# Direction:
Could you extend the forum thread about flying a Falcon 9 back on wings, starting after its last post?

# Document section:
——————
You demoting me.. I'm a Colonel :lol:
I'm under no impression, and left that option open.
One would look to the SR71 and F104 aircraft for different construction and configs at high mach numbers. Titanium is a good material option, although I think there are newer materials... must look it up. ;)

---------- Post added at 10:23 PM ---------- Previous post was at 06:10 PM ----------

Remember for the Falcon 9 that the wings would need to be robust enough to fly back something the size of the Statue of Liberty with the CG back near the engines, so you have some awkward aerostability issues to deal with. The tanks and interstage would effectively form a 100 ft "nose" that has little weight but big surface area, so weathervane instability is a big problem.

Yup.. already thought of that.. ;)
——————
# Data extract:
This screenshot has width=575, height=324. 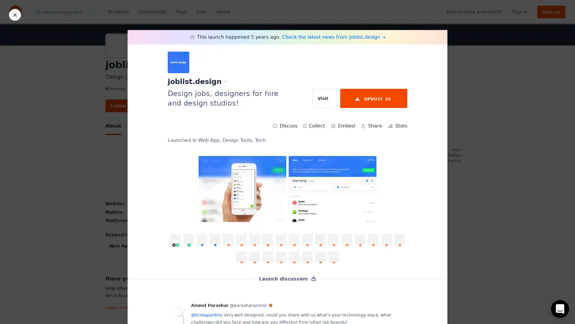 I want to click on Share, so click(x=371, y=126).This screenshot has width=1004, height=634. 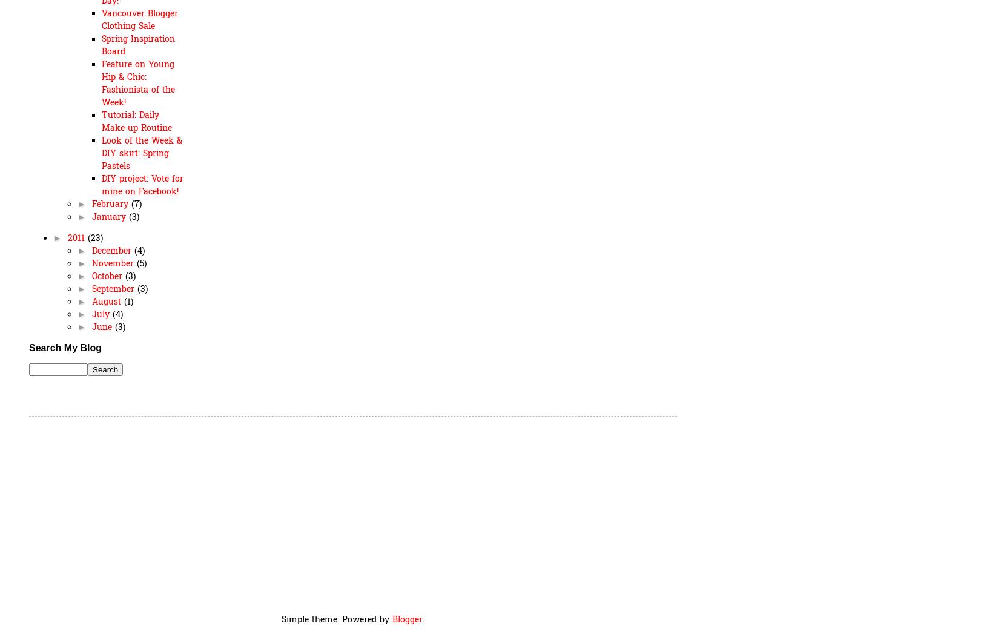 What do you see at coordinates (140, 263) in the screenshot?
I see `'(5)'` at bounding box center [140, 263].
——————
# In response:
Fuel and weight wise, SpaceX's nearly spent 1st stage just has to continue its arc into the ocean (mostly). It's not burning a lot of fuel to decelerate because it is very light. Most of the stage dV is going toward pushing the 2nd stage to orbit, not returning. Even flyback to the landing site is not so bad energy wise. Again - you're decelerating a light stage, and once you get it moving back to the pad you're "flying" the stage with the grid fins.

At the end of the day, the Falcon 9 is a largely conventional rocket, with some low mass amendments (fins, legs, control software) to enable return.

It'll be a weigh-up between a stage (liberty size) and it's return fuel load landing on a barge, compared to an empty stage gliding back in on a wing system to a runway.

The Barge thing is like repeating the same experiment and hoping for a different result.
:)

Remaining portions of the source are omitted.